Speaker recognition is an emerging biometric field for areas in IT-security, such as online banking, access control, call center user validation, and consumer electronics. Speaker recognition is interesting due to the universal presence of microphones in mobile devices, and for use cases including the use of a smart-phones, speaker recognition is an obvious tool for verification purposes. Mobile devices are limited in both computing power and storage space however, and for these devices, efficient methods are required. Sound waves propagate through the air from all sound sources, which induce noise from the environment in real world applications. Voice recordings of short durations are challenging as well, yet is good performance of these conditions desirable. The challenge exists as short duration voice samples do not contain a satisfactory amount of information to model each individual speaker, yet the desirability of good performance on short voice segments is high, as the capture time of biometric characteristics is desired short for practical applications, such as phone conversations, or quick access control.

The goal of this thesis is to perform research in increasing performance of speaker recognition systems in regards to sample completeness and signal degradation.

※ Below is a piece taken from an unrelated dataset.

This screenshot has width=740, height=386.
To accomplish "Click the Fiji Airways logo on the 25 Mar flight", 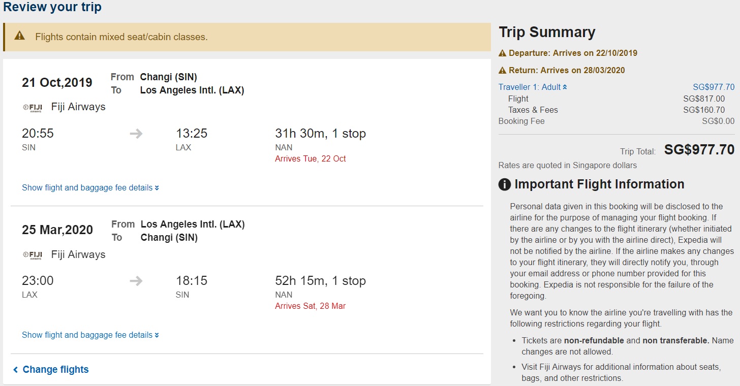I will coord(33,254).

An increase in performance when subjected to sample incompleteness and signal degradation is in this work approached by using quality information about the type of external degradation source. The quality information is used in the decision making stage, after biometric comparisons have been computed, by adjusting the threshold adaptively according to the quality information. The conventional cohort based methods have disadvantages in having to store cohort data, inducing privacy and storage related concerns in the process by storing biometric data, as well as requiring many comparisons. In this work, a novel approach is proposed using neural networks to perform quality informed comparison score normalization, by using machine learning to find patterns in the effect of environmental interactions on a cohort dataset. The privacy, storage, and computational concerns of traditional cohort based methods are avoided by using neural networks, where only network weights required stored, which do not contain biometric information.

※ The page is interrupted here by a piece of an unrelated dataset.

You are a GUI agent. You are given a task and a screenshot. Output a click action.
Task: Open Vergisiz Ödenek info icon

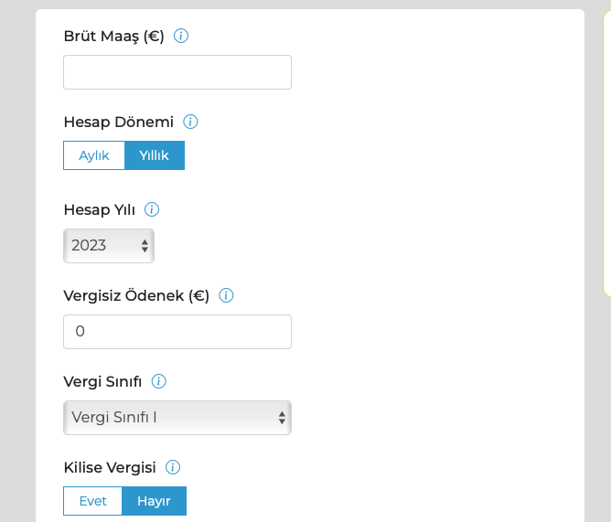226,295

In this thesis, the viability of the proposed method is researched by examining the performance of different configurations of neural networks. The baseline neural network has an improvement of 5.68% over the raw comparison score averaged over all the examined signal degradation conditions. By tuning the network size, a performance gain in equal error rate of 13.3% is reached over the whole dataset, compared to the raw comparison scores. The performance gain exists for every quality degradation pattern examined, yet the gain is higher in difficult situations, which promises performance gains in every situation. The configuration of the empirically tuned network is confirmed by performing Bayesian optimization. The sensitivity of the method towards unknown degradation patterns is also studied, where the model proves robust to unknown noise types, and less robust to unknown patterns of lower duration or higher noise level. Performing quality-informed comparison score normalization by using neural networks results in tangible performance improvements and is shown in this work to have great potential for flexible integration, as well as allowing computation on mobile devices.